Exercise aim =>
Within the data below, determine how many lines contain "Building" and supply only that figure.

------------------------------------------------------------

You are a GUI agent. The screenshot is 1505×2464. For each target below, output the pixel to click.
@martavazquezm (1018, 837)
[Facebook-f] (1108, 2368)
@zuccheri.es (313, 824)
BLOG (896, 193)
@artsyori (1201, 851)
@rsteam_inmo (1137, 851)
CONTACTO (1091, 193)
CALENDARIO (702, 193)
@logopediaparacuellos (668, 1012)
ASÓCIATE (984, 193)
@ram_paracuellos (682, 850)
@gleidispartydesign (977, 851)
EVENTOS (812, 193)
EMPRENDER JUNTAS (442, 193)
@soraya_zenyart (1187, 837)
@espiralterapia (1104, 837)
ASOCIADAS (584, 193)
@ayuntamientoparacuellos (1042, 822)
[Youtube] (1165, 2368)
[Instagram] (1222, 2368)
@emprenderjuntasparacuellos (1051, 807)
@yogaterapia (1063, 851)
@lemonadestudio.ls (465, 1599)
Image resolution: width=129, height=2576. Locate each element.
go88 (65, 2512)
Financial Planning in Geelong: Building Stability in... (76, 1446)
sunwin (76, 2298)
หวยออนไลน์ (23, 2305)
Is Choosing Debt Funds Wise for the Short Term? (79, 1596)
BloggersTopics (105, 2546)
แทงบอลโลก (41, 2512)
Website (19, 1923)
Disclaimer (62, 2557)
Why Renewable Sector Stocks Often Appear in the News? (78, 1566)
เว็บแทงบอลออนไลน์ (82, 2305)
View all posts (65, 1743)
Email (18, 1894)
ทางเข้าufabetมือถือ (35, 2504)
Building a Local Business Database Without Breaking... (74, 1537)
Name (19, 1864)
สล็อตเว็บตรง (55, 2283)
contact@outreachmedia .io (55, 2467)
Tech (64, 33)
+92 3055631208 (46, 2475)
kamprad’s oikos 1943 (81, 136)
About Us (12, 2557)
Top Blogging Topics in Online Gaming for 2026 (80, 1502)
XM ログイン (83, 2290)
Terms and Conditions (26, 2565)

------------------------------------------------------------

Response box =>
2